──────── Record set

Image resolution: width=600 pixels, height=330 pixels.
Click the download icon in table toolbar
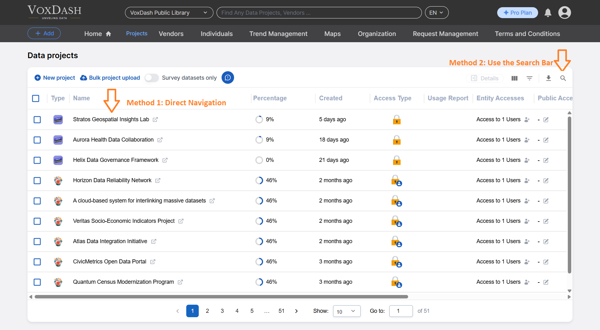click(548, 78)
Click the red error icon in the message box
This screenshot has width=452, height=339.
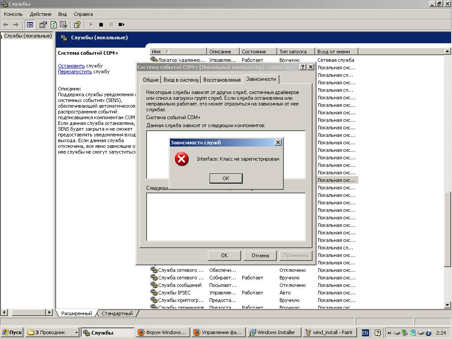[x=181, y=159]
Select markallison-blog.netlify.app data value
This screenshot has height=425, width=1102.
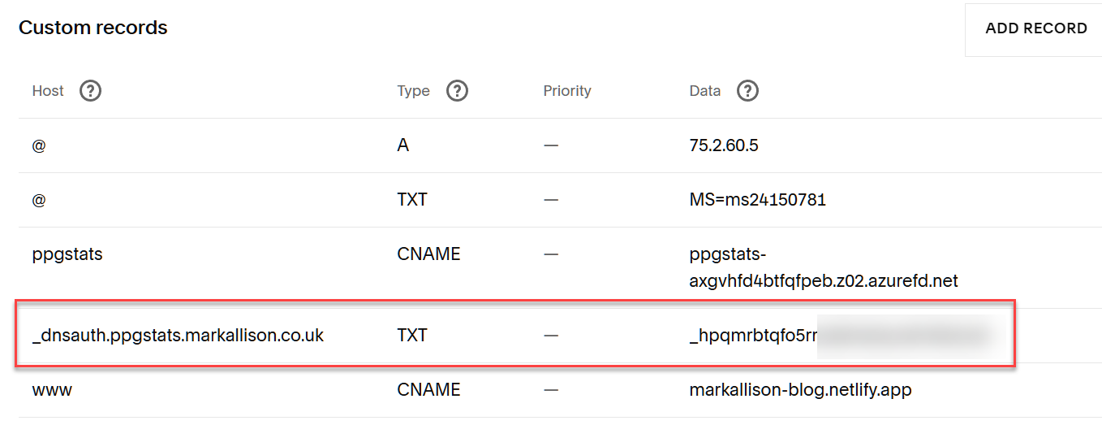800,390
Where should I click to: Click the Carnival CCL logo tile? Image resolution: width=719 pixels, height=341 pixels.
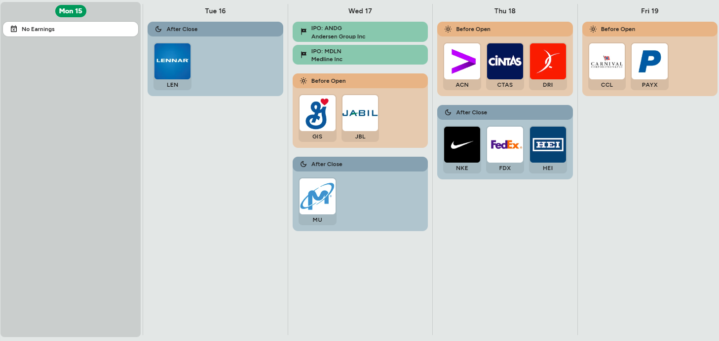point(607,62)
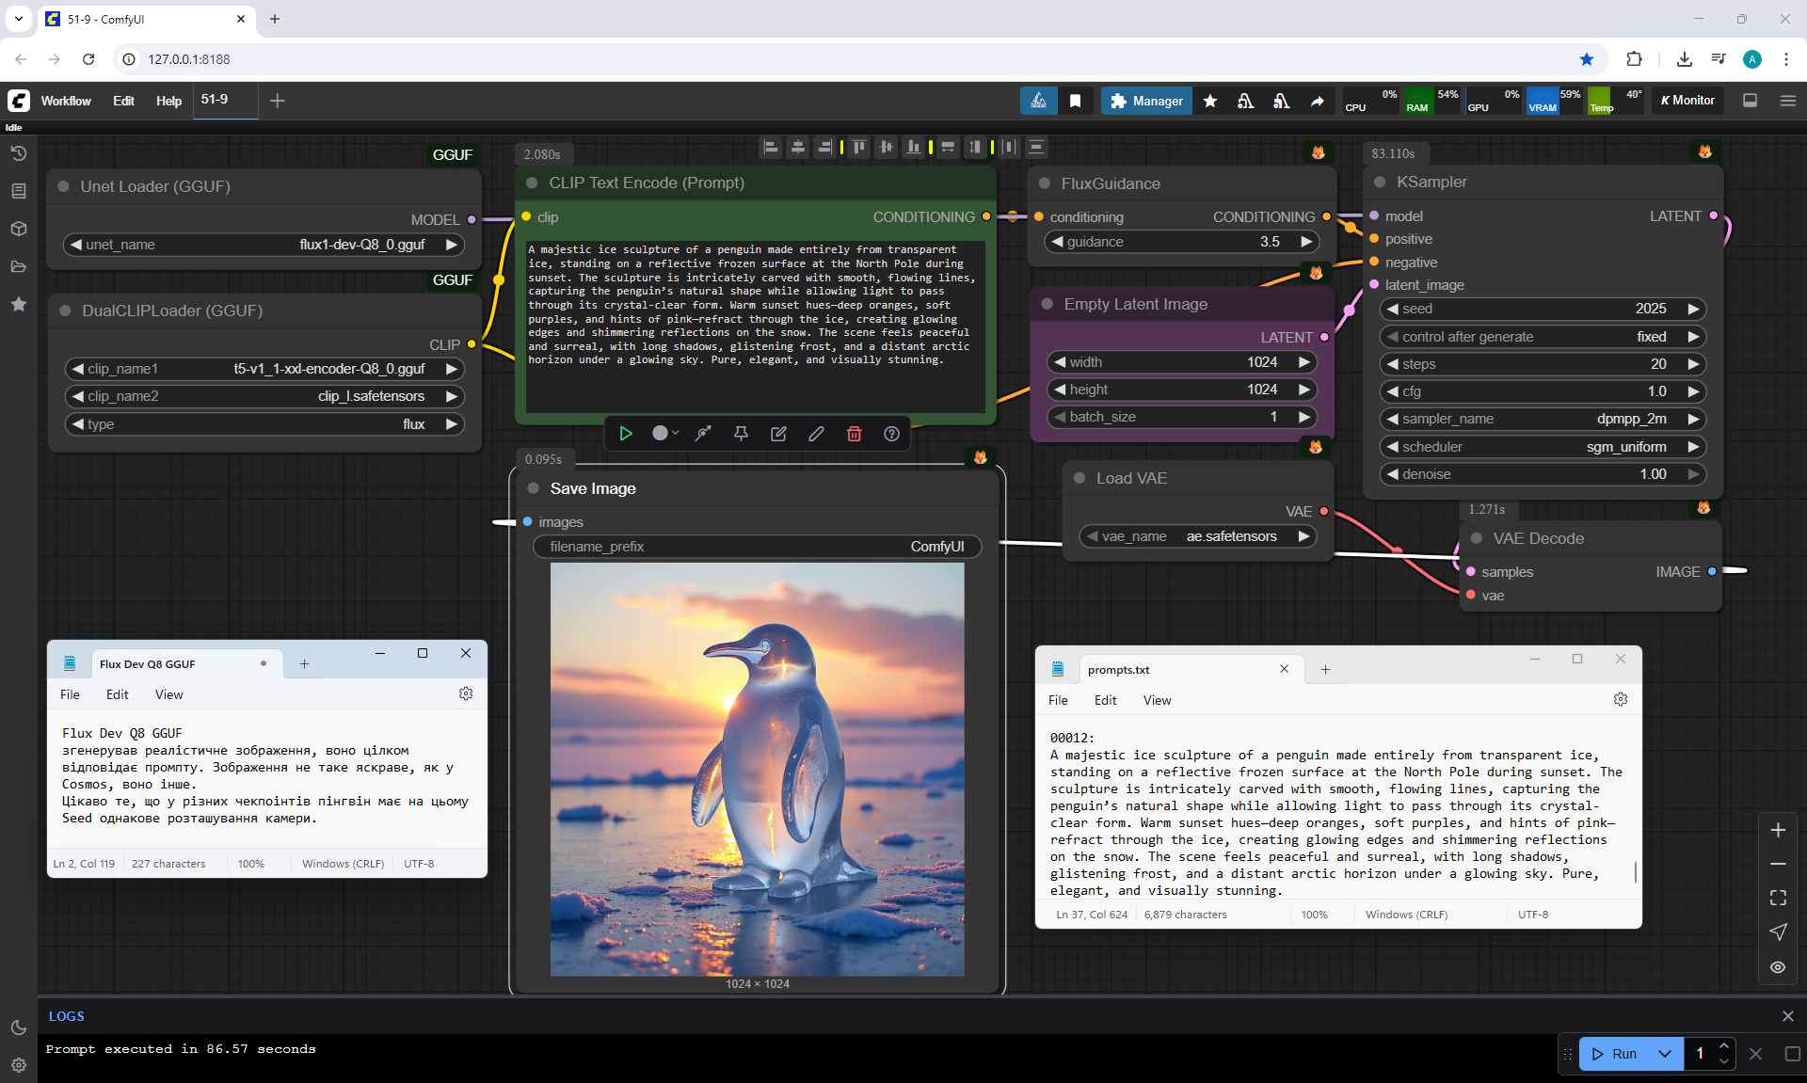Toggle the bottom panel icon
Image resolution: width=1807 pixels, height=1083 pixels.
1750,101
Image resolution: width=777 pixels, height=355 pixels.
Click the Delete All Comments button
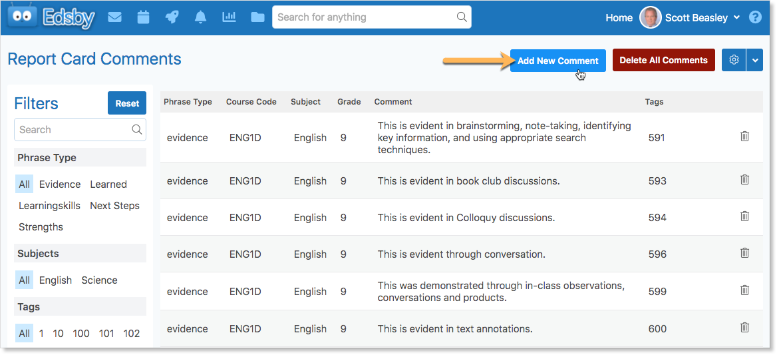coord(663,60)
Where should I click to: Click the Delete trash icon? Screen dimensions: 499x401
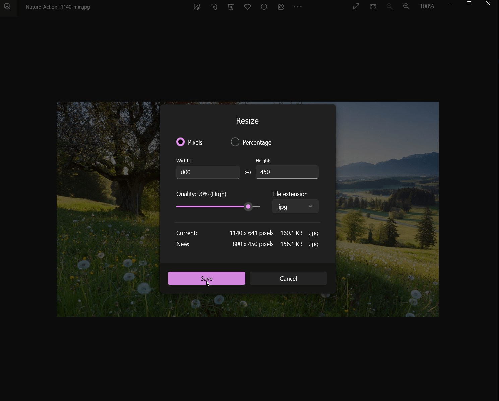point(231,7)
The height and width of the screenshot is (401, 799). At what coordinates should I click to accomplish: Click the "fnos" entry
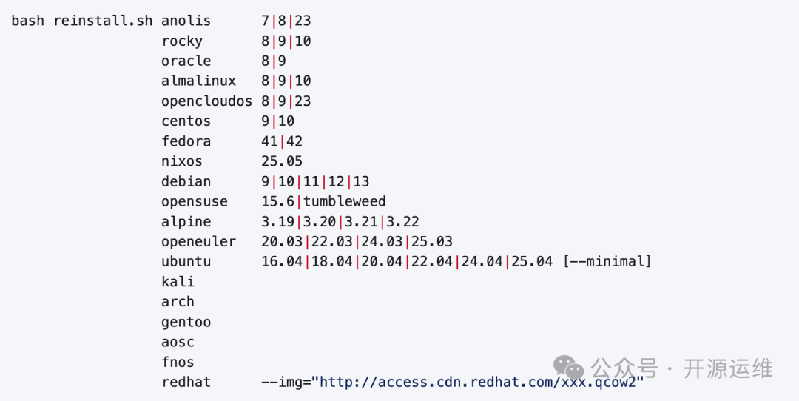click(x=178, y=363)
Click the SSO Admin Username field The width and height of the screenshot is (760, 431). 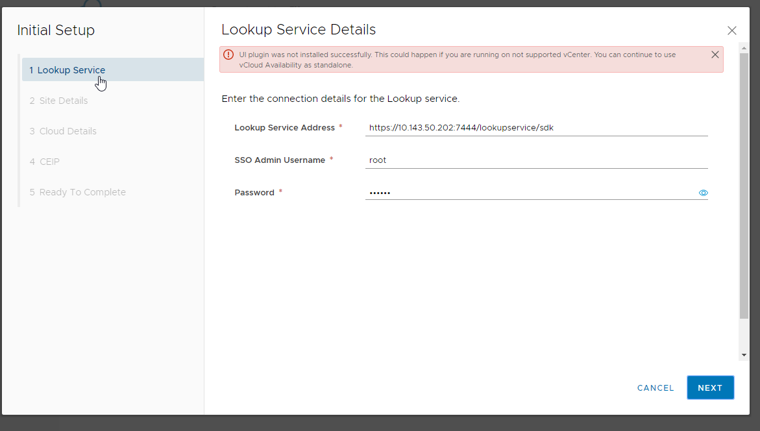(536, 160)
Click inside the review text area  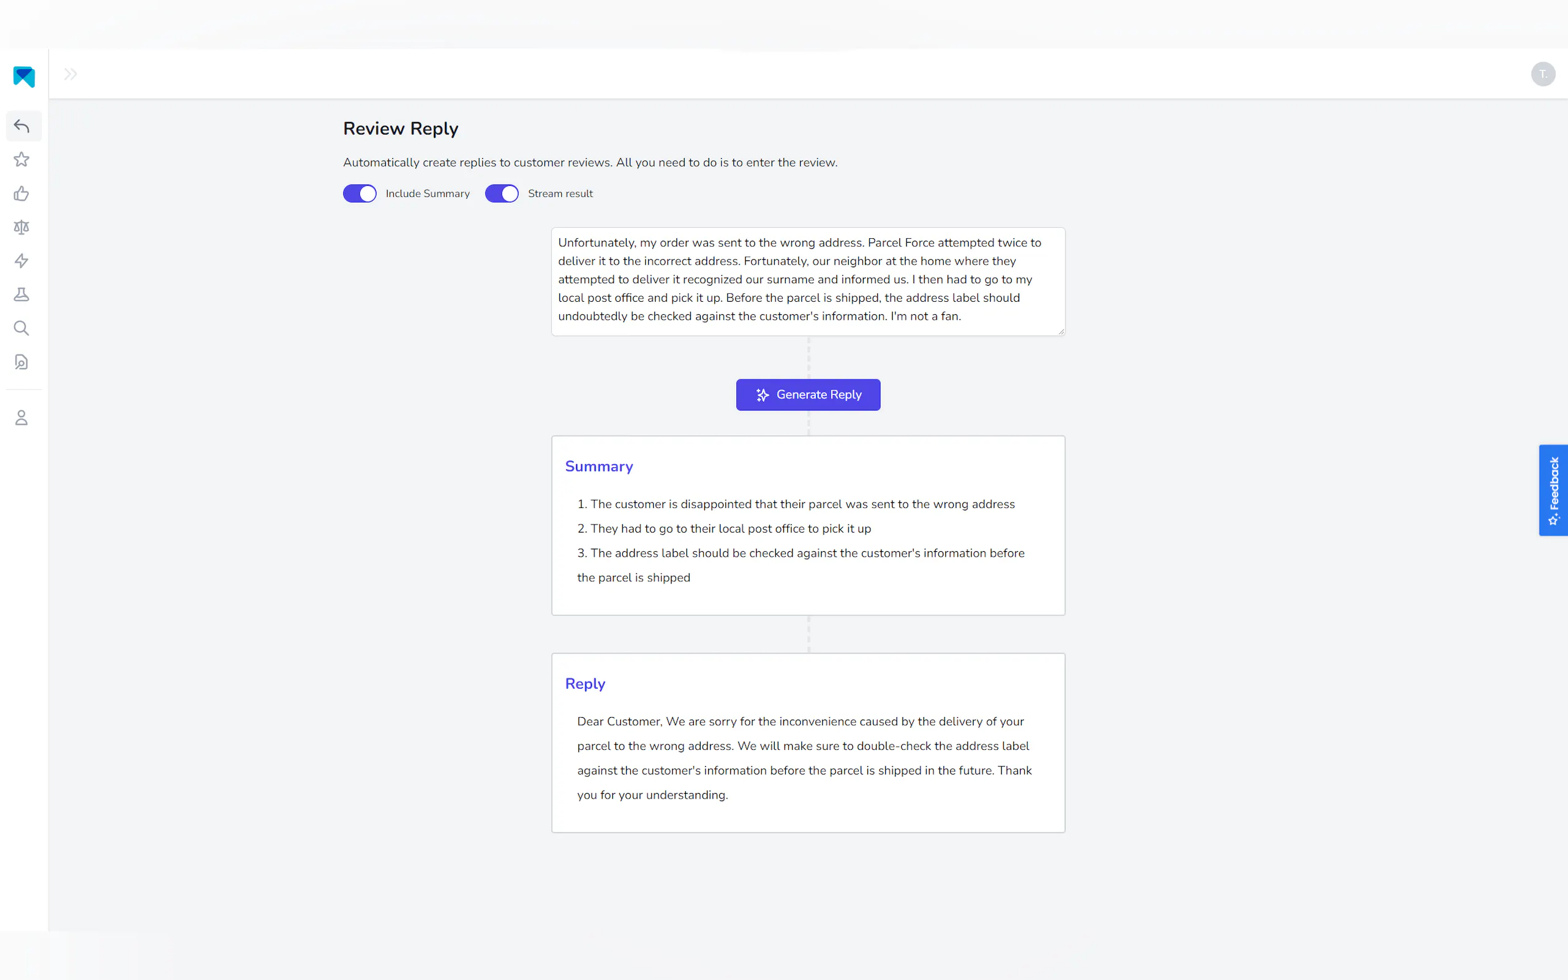(x=807, y=280)
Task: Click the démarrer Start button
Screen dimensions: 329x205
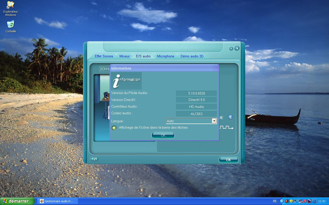Action: point(17,201)
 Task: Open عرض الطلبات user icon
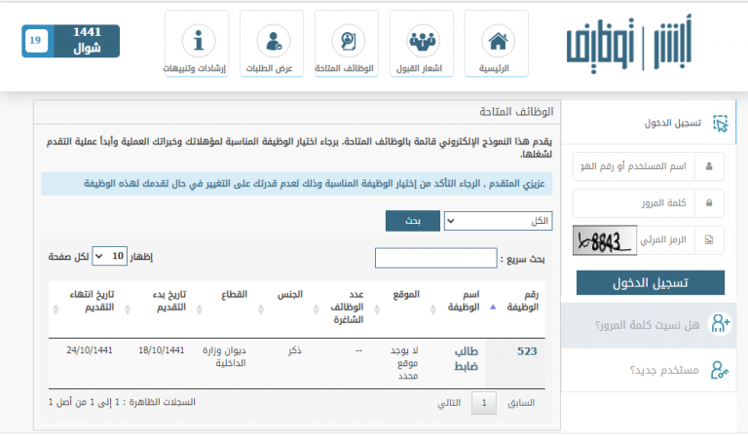272,42

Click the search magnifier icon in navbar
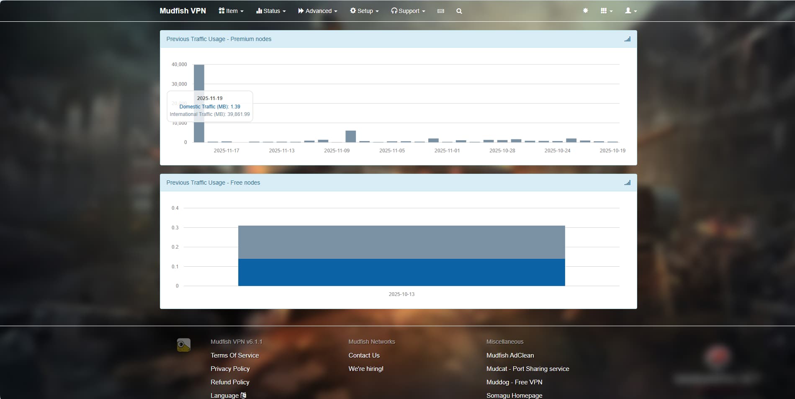tap(459, 11)
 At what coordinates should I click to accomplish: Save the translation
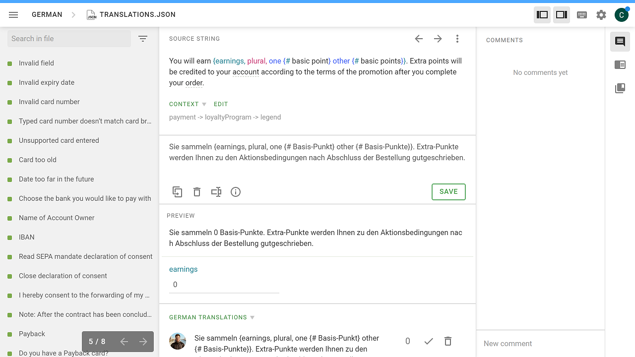point(448,192)
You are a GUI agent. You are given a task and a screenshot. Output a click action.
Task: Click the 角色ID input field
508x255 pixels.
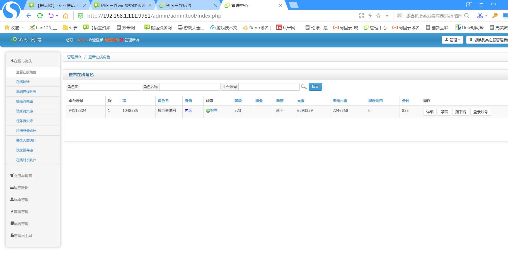[x=110, y=87]
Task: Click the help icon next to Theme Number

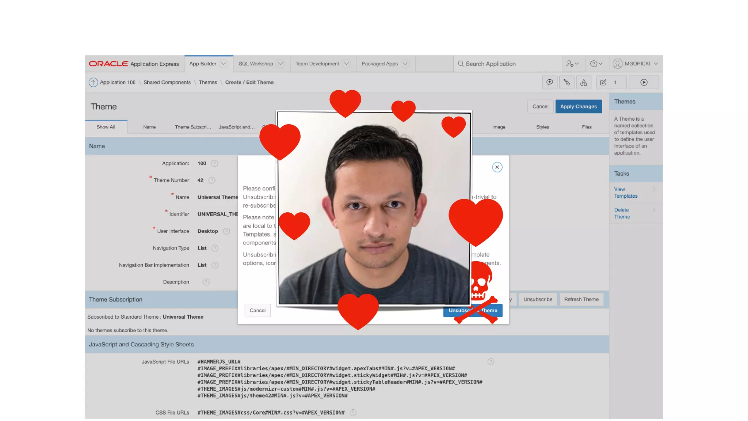Action: pos(212,180)
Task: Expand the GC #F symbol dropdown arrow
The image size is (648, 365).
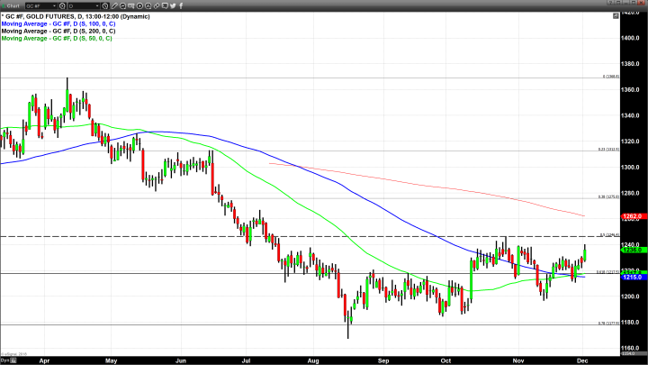Action: tap(54, 6)
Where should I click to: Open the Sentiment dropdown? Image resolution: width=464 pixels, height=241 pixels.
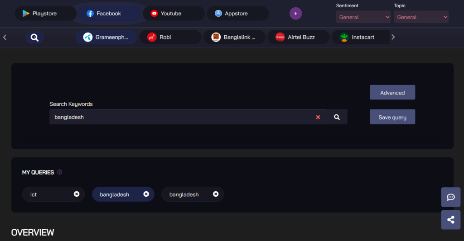(x=363, y=17)
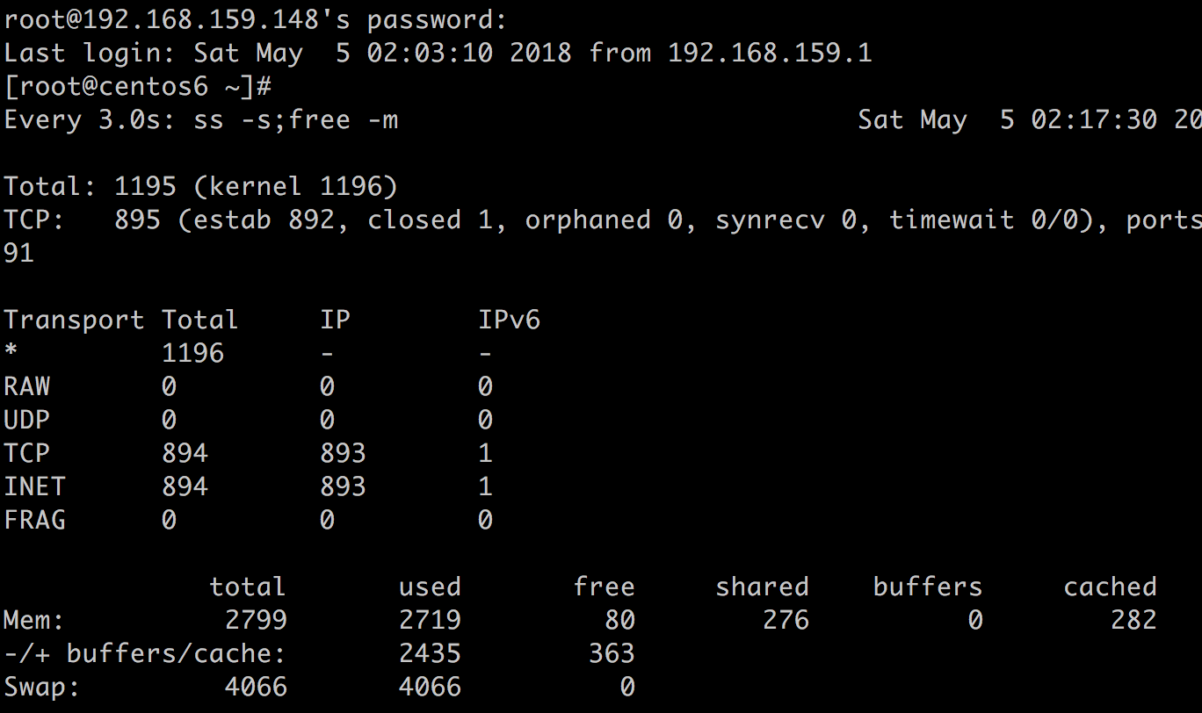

────────────────

**What you need to do**:
Convert the stretch of the data above from the line that contains "Click the red error icon in the message box" through the line that contains "coord(663,60)" into a JSON list of strings, one string per line, omitting blank lines and leaving the pictures out.

**Result for this task**:
[
  "Click the red error icon in the message box",
  "This screenshot has width=452, height=339.",
  "[x=181, y=159]",
  "Select markallison-blog.netlify.app data value",
  "This screenshot has height=425, width=1102.",
  "800,390",
  "Where should I click to: Click the Carnival CCL logo tile? Image resolution: width=719 pixels, height=341 pixels.",
  "point(607,62)",
  "Toggle the bottom panel icon",
  "Image resolution: width=1807 pixels, height=1083 pixels.",
  "1750,101",
  "Image resolution: width=777 pixels, height=355 pixels.",
  "Click the Delete All Comments button",
  "coord(663,60)"
]